Finora abbiamo considerato le cose utili, i “prodotti” della fabbrica-mucca, ma una parte del cibo ingerito dalla nostra mucca, nel corso del processo vitale viene trasformata in rifiuti gassosi: si tratta di circa 3.000 chili all’anno di anidride carbonica, immessi nell’aria con la respirazione, e anche di una certa quantità di gas puzzolenti che fuoriescono da una parte del corpo della mucca che non nomino; quest’ultima miscela di gas libera nell’aria circa 100 chili all’anno di metano. Il metano è un gas che contribuisce a modificare negativamente il clima, anzi un chilo di metano danneggia il clima come circa 23 chili dell’altro “gas serra”, l’anidride carbonica. Un bel po’ delle modificazioni climatiche sono quindi dovute anche alla zootecnia: il prezzo ambientale che si deve pagare per avere carne, latte e formaggi. Niente è gratis in natura.
Ma c’è di peggio: una mucca, come, in proporzione, qualsiasi altro animale (umani compresi), elimina una parte dell’acqua e dei rifiuti sotto forma di escrementi. La nostra mucca ne elimina circa 6.000 chili all’anno; si tratta di una miscela puzzolente di sostanze liquide e solide fangose, contenenti azoto, fosforo, molecole organiche. Quando gli allevamenti del bestiame avevano a disposizione grandi pascoli, gli escrementi finivano nel terreno e, decomponendosi, addirittura fornivano sostanze nutritive per il pascolo o i successivi raccolti; insomma erano rifiuti rimessi in ciclo secondo le buone regole ecologiche. Con gli allevamenti intensivi lo smaltimento dei liquami degli allevamenti è diventato un problema.

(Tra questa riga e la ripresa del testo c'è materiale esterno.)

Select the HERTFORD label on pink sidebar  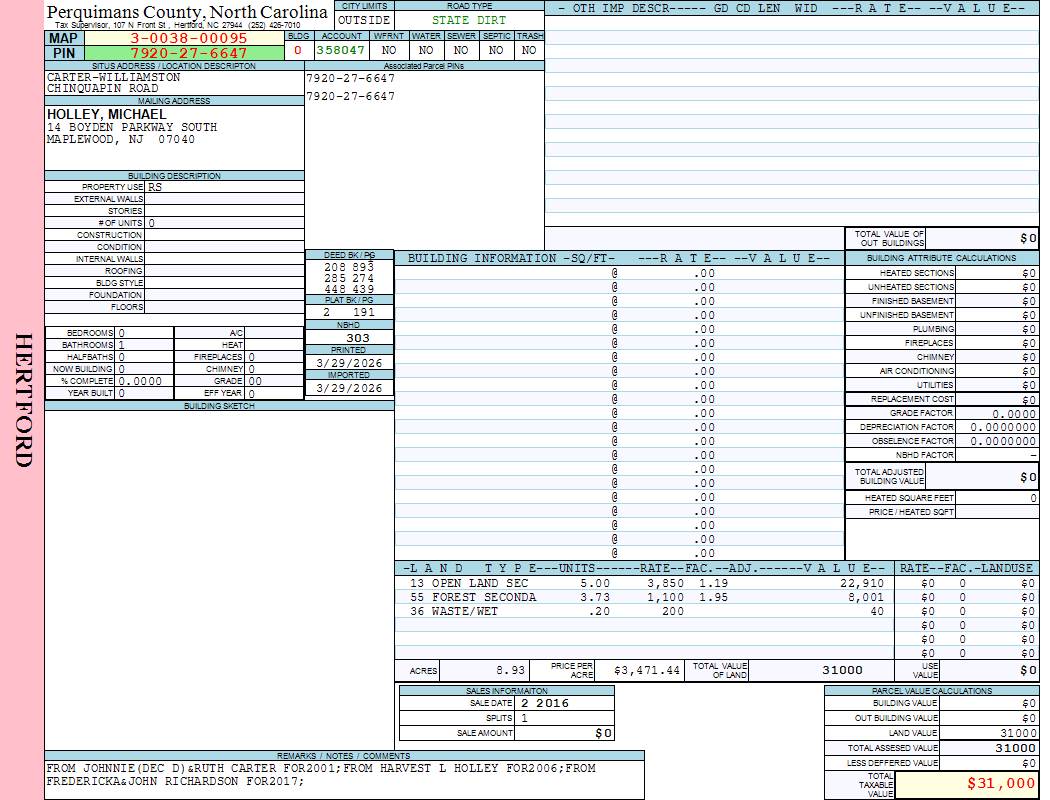[x=23, y=400]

Però una recente pubblicazione, a cura della professoressa Caterina Tricase, descrive le ricerche dei merceologi dell’Università di Foggia secondo cui è possibile evitare che i liquami zootecnici vadano a inquinare l’ambiente; trattandoli con microrganismi si recupera metano in forma utilizzabile come fonte di energia: con gli escrementi della nostra mucca “media” è possibile ottenere ogni anno circa 150 metri cubi di metano, equivalenti più o meno a circa 150 litri di gasolio. E’ vero che il processo di fermentazione produce anch’esso altri rifiuti gassosi e anche fanghi, ma nella vita non si può avere tutto.